• **与えられた文章**
-----

2017年(平成29年)夏、叡山電鉄の鞍馬駅では「悠久の風~南部風鈴によせて~」という企画が実施されました。

 

待合室に飾り付けられた南部風鈴(2017年9月)

 

うちわ型1日乗車券の発売、風鈴電車「悠久の風」号の運行の他、圧巻は鞍馬駅のホームと待合室に約190個の南部風鈴を飾り付けるというものです。

 

待合室に飾り付けられた南部風鈴(2017年9月)

鞍馬駅ホームに飾り付けられた南部風鈴(2017年9月)

 

岩手県の南部風鈴の美しい音色は、暑い夏のひとときを涼しい気分にしてくれるとともに、都会の喧騒に疲れた気持ちを静かに癒してくれます。

 

鞍馬駅ホームに飾り付けられた南部風鈴(2017年9月)

 

ところで、なぜ鞍馬駅南部風鈴なのかというと、鞍馬といえば源義経ですが、源義経はこの地で修業を積んだ後、奥州平泉(岩手県)へと渡っています。

-----

• **与えられた情報**
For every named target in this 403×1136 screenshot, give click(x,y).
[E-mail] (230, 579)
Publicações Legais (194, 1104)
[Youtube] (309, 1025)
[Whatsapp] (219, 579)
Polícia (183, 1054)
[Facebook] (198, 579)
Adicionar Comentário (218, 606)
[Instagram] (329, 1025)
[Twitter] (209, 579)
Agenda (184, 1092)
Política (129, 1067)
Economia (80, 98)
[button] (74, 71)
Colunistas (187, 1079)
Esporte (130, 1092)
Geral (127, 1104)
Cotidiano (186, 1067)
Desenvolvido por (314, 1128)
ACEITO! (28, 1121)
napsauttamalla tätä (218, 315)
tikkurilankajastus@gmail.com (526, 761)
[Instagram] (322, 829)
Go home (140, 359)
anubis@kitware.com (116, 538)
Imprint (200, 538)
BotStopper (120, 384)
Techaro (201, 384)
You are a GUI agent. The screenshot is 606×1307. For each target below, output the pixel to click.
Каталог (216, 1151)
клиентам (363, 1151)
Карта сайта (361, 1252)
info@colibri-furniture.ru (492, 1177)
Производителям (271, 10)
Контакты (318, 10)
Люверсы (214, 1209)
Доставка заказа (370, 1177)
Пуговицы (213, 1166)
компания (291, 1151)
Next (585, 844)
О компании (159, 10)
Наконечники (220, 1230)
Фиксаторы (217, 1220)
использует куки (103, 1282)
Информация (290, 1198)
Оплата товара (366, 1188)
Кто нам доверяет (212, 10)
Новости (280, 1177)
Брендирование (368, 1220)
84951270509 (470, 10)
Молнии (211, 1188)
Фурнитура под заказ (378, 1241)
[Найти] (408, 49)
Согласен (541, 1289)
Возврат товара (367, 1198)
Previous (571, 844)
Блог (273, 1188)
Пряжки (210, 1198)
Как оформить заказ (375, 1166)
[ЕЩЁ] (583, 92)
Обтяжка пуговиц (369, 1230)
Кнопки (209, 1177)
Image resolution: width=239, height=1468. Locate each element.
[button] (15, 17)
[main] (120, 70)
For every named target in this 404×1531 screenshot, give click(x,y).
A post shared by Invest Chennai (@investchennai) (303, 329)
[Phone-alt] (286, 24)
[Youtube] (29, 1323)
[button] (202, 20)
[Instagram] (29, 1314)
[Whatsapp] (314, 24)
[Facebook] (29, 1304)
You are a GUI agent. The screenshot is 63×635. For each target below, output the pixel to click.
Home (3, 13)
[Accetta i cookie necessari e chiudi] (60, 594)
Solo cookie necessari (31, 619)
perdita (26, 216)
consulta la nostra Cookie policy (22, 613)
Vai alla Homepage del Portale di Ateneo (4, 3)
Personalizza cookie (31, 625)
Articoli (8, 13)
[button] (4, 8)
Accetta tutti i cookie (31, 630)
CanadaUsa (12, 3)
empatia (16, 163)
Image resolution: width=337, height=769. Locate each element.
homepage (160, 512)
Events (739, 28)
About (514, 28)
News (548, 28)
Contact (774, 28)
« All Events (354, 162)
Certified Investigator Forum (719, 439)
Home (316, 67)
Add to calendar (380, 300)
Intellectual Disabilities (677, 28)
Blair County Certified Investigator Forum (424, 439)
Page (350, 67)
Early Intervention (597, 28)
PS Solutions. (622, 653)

-----

• **課題**
鞍馬駅の南部風鈴の文章の続きを、最後の文のあとから書いてください。

• **解答例**
 

鞍馬駅ホームに飾り付けられた南部風鈴(2017年9月)

 

その縁により南部風鈴となるわけです。

 

鞍馬駅ホームに飾り付けられた南部風鈴(2017年9月)


鞍馬天狗と鞍馬山

保元の乱は1156年(保元元年)に起こります。後白河天皇と崇徳上皇の対立により争いとなりましたが、源義朝と平清盛が後白河天皇側につき、勝利を得ました。後白河天皇は二条天皇に譲位し、自らは後白河上皇となって院政を敷きました。しかし、保元の乱において、父・源為義や弟・源為朝までも敵に回して打ち破った源義朝は、自らの乱後の恩賞が平清盛に比して冷遇されていると感じていました。

 

鞍馬寺(2017年9月)

 

こうした背景から源氏と平氏の戦いへと発展し、平治の乱(1159年/平治元年)となります。平清盛は後白河上皇と二条天皇を守って源義朝らを破ります。父・源義朝を失った源頼朝は伊豆に流され、異母弟である「牛若丸」こと源義経は母と離れて鞍馬山にある寺に預けられて生活することになります。

 

鞍馬寺(2017年9月)

 

鞍馬天狗」では牛若丸が天狗に兵法や武術を学んでいたことが描かれています。源義経はこの鞍馬山でいつしかやってくるであろう平家討伐に備えていたのかもしれません。鞍馬寺への入り口は、鞍馬駅を出て駅前の道を左へ曲がると見えてきます。

 

鞍馬寺(2017年9月)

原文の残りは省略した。